Requisito
Por favor, extraia sem alterações, do texto sobre as providências cautelares, o trecho que começa com as palavras "Tal pressupõe, é" e termina em "1982, p. 684).".

Texto da página

Partindo do respectivo fundamento normativo, pode considerar-se que as providências cautelares, em geral, são o tipo de medidas que são requeridas e decretadas tendo em vista acautelar o efeito útil da acção, mediante a composição provisória dos interesses conflituantes, mantendo ou restaurando a situação de facto necessária à eventual realização efectiva do direito.
Nos termos do disposto no art.365º do mesmo diploma legal, o requerente oferece prova sumária do direito ameaçado e justifica o receio da lesão.
Requisitos do decretamento de um tal procedimento serão sempre:
a) a probabilidade séria da existência de um direito, isto é, não que o mesmo é certo ou indiscutível, mas sim que há grandes probabilidades de ele existir, e por isso bastando que a existência do direito se apresente como verosímil (Alberto dos Reis, B.M.J., nº 3, p. 51).
b) o fundado receio de que esse direito sofra lesão grave e de difícil reparação, isto é, não basta um juízo de probabilidade, um simples receio correspondente a um estado de  espírito que derivou de uma apreciação ligeira da realidade, tornando-se necessário um juízo de realidade ou de certeza ou, pelo menos, um receio fundado.
Tal pressupõe, é claro, que o titular do direito se encontra perante simples ameaças; se a lesão já está consumada, a providência não tem razão de ser, uma vez que já não há prejuízo a evitar ou a acautelar.  Contudo, se a violação cometida  for índice de que  outras se seguirão, o titular  do direito pode invocar a lesão efectuada como fundamento de justo receio de outras lesões idênticas, mantendo-se a actualidade do fundado receio (Alberto dos Reis, Código de Processo Civil Anotado, Vol. I, 3ª ed, reimpressão, Coimbra 1982, p. 684).

Dados brutos

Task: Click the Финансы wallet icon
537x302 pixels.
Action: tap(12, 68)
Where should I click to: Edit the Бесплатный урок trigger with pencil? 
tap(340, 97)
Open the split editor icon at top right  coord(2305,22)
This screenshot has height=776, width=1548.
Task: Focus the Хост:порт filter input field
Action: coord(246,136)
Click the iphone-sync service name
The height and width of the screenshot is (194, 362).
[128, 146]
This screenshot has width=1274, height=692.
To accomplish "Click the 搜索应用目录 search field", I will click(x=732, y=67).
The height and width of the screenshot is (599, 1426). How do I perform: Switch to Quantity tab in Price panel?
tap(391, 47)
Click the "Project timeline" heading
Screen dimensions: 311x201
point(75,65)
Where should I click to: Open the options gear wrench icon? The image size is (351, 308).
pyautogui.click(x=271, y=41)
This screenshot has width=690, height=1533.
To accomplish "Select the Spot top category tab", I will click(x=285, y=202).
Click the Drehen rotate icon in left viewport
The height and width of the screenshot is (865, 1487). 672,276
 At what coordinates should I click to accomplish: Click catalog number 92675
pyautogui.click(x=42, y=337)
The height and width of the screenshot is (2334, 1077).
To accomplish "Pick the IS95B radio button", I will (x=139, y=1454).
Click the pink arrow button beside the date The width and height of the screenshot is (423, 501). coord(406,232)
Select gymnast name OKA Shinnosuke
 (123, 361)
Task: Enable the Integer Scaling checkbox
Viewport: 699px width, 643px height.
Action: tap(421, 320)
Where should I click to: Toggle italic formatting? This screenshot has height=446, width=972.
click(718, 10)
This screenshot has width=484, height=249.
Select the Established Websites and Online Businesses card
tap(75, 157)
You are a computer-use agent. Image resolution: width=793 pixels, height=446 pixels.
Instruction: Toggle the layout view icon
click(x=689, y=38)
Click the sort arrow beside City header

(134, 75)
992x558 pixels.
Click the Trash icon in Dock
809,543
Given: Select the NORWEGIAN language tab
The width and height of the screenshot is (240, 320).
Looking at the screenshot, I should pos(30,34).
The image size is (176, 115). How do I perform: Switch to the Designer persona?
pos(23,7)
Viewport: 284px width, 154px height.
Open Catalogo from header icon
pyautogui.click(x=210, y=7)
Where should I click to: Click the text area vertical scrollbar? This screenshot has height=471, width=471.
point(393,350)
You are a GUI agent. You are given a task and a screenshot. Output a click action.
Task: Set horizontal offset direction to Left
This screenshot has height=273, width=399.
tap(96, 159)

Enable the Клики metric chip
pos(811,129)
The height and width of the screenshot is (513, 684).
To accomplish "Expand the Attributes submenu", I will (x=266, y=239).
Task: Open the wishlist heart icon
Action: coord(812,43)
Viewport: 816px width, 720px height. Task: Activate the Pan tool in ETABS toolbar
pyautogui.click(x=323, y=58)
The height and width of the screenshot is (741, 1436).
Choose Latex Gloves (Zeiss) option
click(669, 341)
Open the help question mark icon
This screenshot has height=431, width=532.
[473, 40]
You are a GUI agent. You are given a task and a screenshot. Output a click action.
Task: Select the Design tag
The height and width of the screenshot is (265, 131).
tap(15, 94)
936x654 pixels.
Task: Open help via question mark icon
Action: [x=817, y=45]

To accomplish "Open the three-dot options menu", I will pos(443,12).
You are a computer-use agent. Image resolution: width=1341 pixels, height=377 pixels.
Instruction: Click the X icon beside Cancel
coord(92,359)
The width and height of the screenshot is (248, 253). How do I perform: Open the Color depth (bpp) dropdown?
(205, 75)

Resposta ao exercício
Tal pressupõe, é claro, que o titular do direito se encontra perante simples ameaças; se a lesão já está consumada, a providência não tem razão de ser, uma vez que já não há prejuízo a evitar ou a acautelar.  Contudo, se a violação cometida  for índice de que  outras se seguirão, o titular  do direito pode invocar a lesão efectuada como fundamento de justo receio de outras lesões idênticas, mantendo-se a actualidade do fundado receio (Alberto dos Reis, Código de Processo Civil Anotado, Vol. I, 3ª ed, reimpressão, Coimbra 1982, p. 684).